Polanska’s study yields significant empirical information on squatting in Sweden and provides an illustration of how Critical Discourse Analysis can effectively be combined with digital text mining. The concluding remarks of the study, however, seem to amplify the significance of the squatters’ actions in Sweden. The claim that is suddenly made on the penultimate page, namely that “urban squatting has served to decolonize Swedish civil society from the conditioned cooperation with the state and its institutions” (p. 174), is not substantiated by the research results presented in this study.

Squatting in Sweden was a relatively marginal phenomenon, but Polanska convincingly argues that it is deserving of scholarly interest, for even the study of a marginal phenomenon can shed light on larger social developments. Like Jämte and Sörbom, Polanska points out that squatting in Sweden took a leap with the decline of its Keynesian welfare state model at the end of the 1990s.6 It is especially interesting to investigate how media, politicians and squatters (re)presented squatting in Sweden, since this is also being researched for other countries. In doing so, Polanska’s study will help to enable and strengthen international comparisons.

Notes:
1 Abby Peterson / Håkan Thörn / Mattias Wahlström, Sweden 1950–2015: Contentious politics and social movements between confrontation and conditioned cooperation, in: Flemming Mikkelsen / Knut Kjeldstadli / Stefan Nyzell (eds.), Popular Struggle and Democracy in Scandinavia: 1700-present, London 2017, pp. 377–432.
2 Information on SqEk can be found here: <https://sqek.squat.net>. The map can be found on: <https://maps.squat.net/en/cities> (19.11.2021).
3 Udo Grashoff (ed.), Comparative Approaches to Informal Housing Around the Globe, London 2020.

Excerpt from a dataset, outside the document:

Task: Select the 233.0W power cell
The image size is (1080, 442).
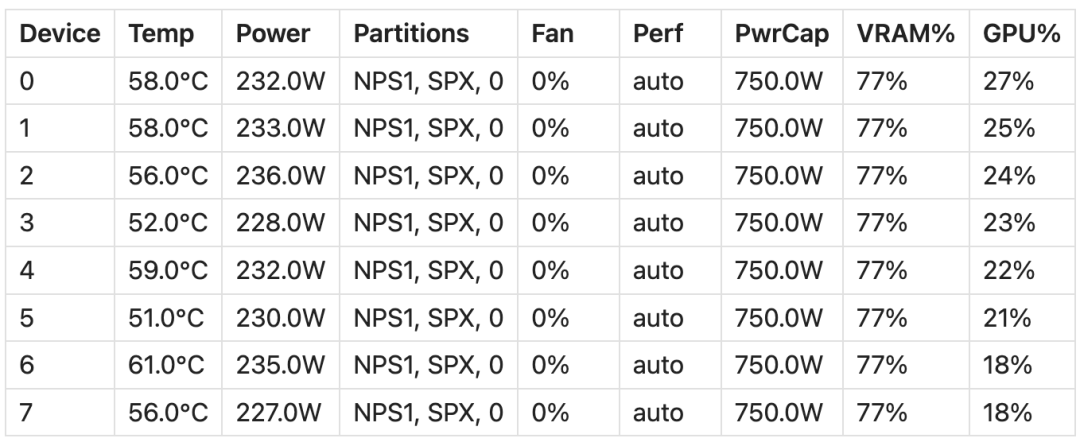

4 William A. Gamson / Gadi Wolfsfeld, Movements and media as interacting systems, in: The Annals of the American Academy of Political and Social Science 528 (1993), pp. 114–125; Werner Lehne, Der Konflikt um die Hafenstrasse: Kriminalitätsdiskurse im Kontext symbolischer Politik, Pfaffenweiler 1994.

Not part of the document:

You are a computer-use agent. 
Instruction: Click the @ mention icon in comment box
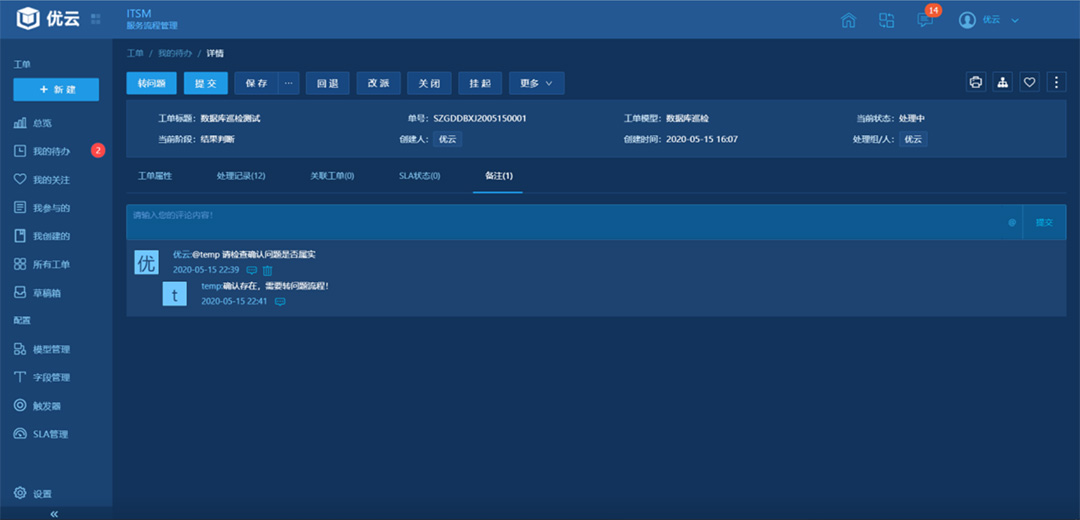1011,222
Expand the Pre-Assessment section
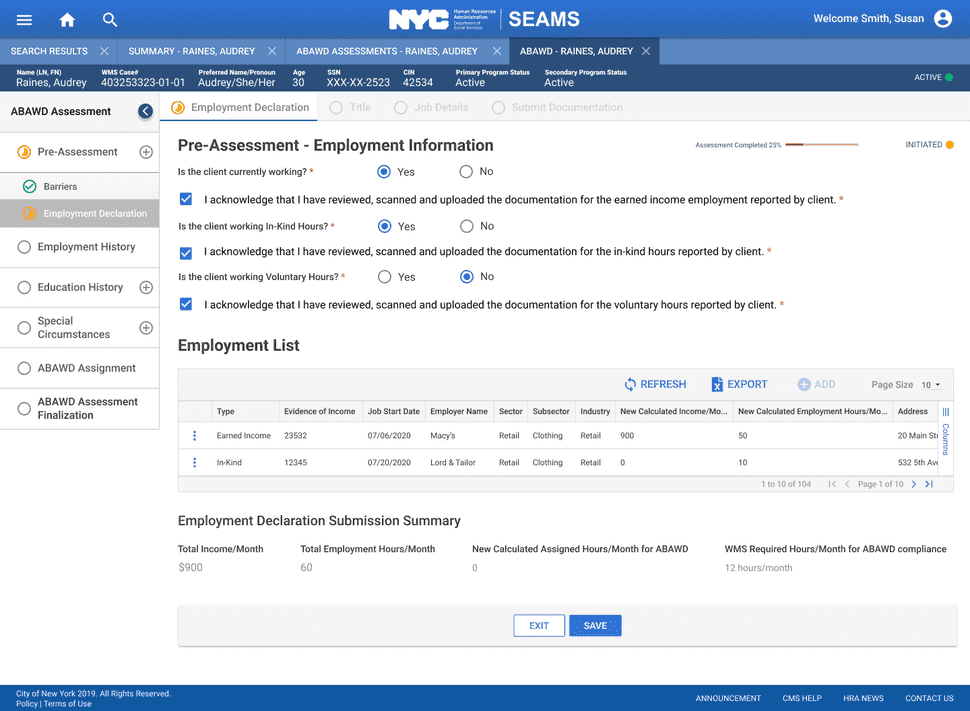This screenshot has height=711, width=970. [x=146, y=151]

5 Hans Pruijt, The Logic of Urban Squatting, in: International Journal of Urban and Regional Research 37:1 (2013), pp. 19–45; Nazima Kadir, Myth and reality in the Amsterdam squatters’ movement, 1975–2012, in: Bart van der Steen / Ask Katzeff / Leendert van Hoogenhuijze (eds.), The City Is Ours: Squatting and Autonomous Movements in Europe from the 1970s to the Present, Oakland 2014, pp. 21–61.
6 Jan Jämte / Adrienne Sörbom, Why did it not happen here? The gradual radicalization of the anarchist movement in Sweden, 1980–90, in: Knud Andresen / Bart van der Steen (eds.), A European Youth Revolt. European Perspectives on Youth Protest and Social Movements in the 1980s, Basingstoke 2016, pp. 97–111.